Phishing Campaign Targets Job Seekers, EmployersAttackers Exploit Economic Downturn by Deploying Malware in Resumes, ID Attachments
Threat actors are exploiting the ongoing economic downturn by using job-themed phishing and malware campaigns to target job seekers and employers to steal sensitive information and hack company recruiters.
The phishing campaigns target job seekers by sending emails that purport to be from a recruitment agency, asking them to provide personal information or login credentials. The malware campaign attempts to drop prominent malware such as AgentTesla, Emotet, Cryxos Trojans and Nemucod on victims' devices.
"These emails look legitimate but are designed to steal sensitive information such as passwords or financial information.
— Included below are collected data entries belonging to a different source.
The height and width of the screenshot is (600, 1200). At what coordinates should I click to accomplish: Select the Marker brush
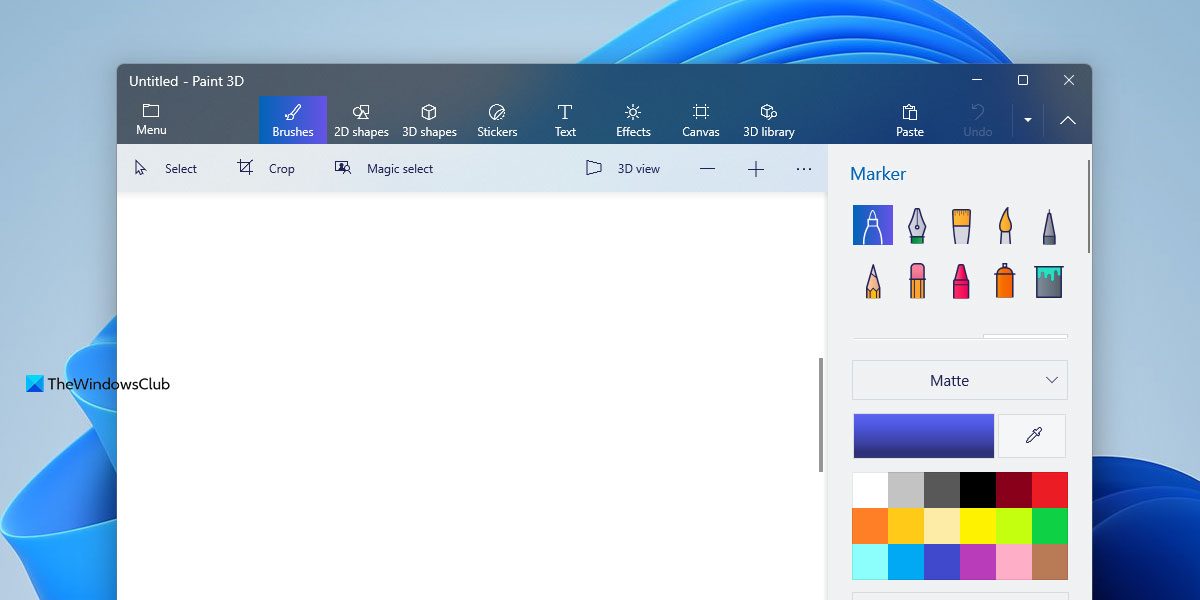pyautogui.click(x=871, y=224)
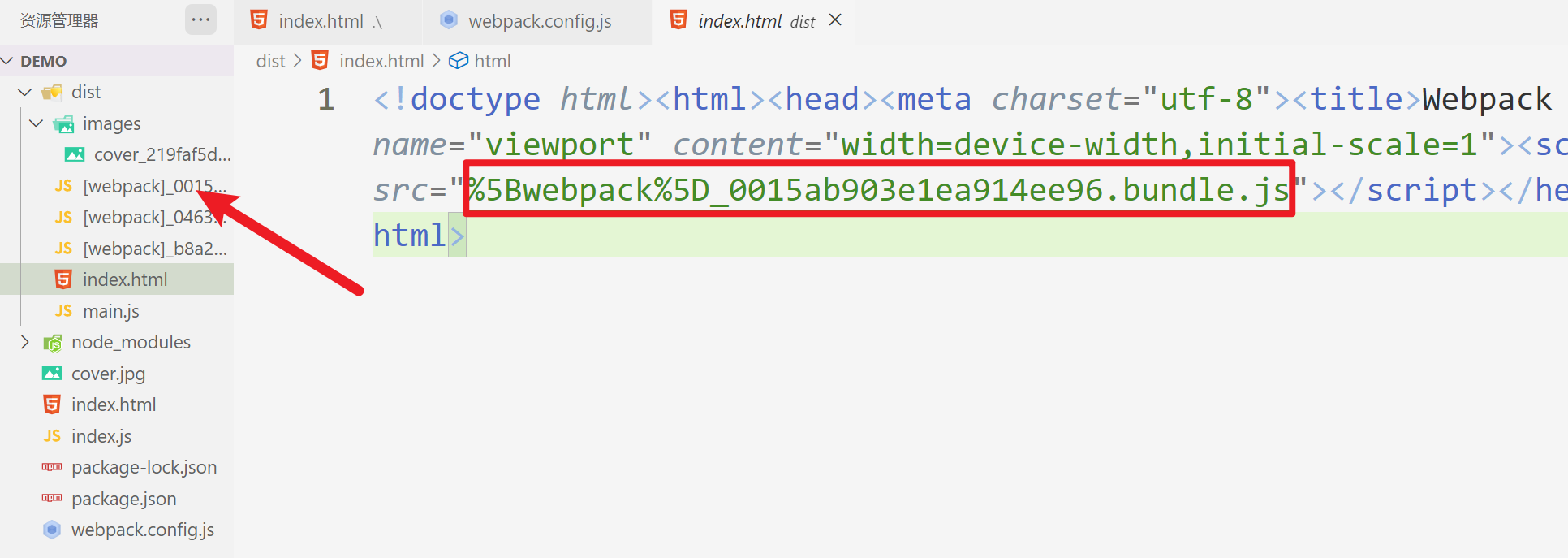
Task: Click index.html in the breadcrumb path
Action: point(381,61)
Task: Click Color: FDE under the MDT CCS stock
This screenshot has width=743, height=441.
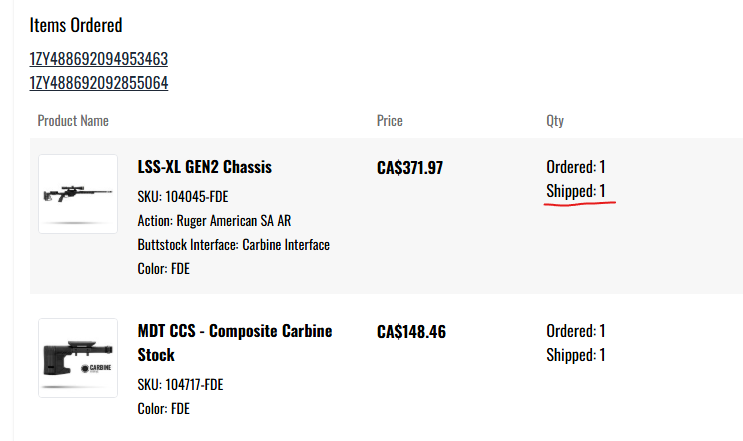Action: [x=163, y=409]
The malware can then be used to steal sensitive information or to gain unauthorized access to the job seeker's device and the information stored on it," according to a report from cybersecurity firm Trellix.
Trellix researchers also observed that attackers are posing as job seekers to target employers. The attackers send specially crafted emails delivering malware through attachments or URLs that are disguised as applicant resumes or identification documents.
"This type of attack is becoming increasingly common as cybercriminals take advantage of the high volume of job applications that employers receive," says Daksh Kapur, research scientist at Trellix. "The goal of these attacks is to gain unauthorized access to sensitive information, steal personal data and disrupt the operation of the organization. We have also observed APT groups leveraging job-themed emails to deliver malware."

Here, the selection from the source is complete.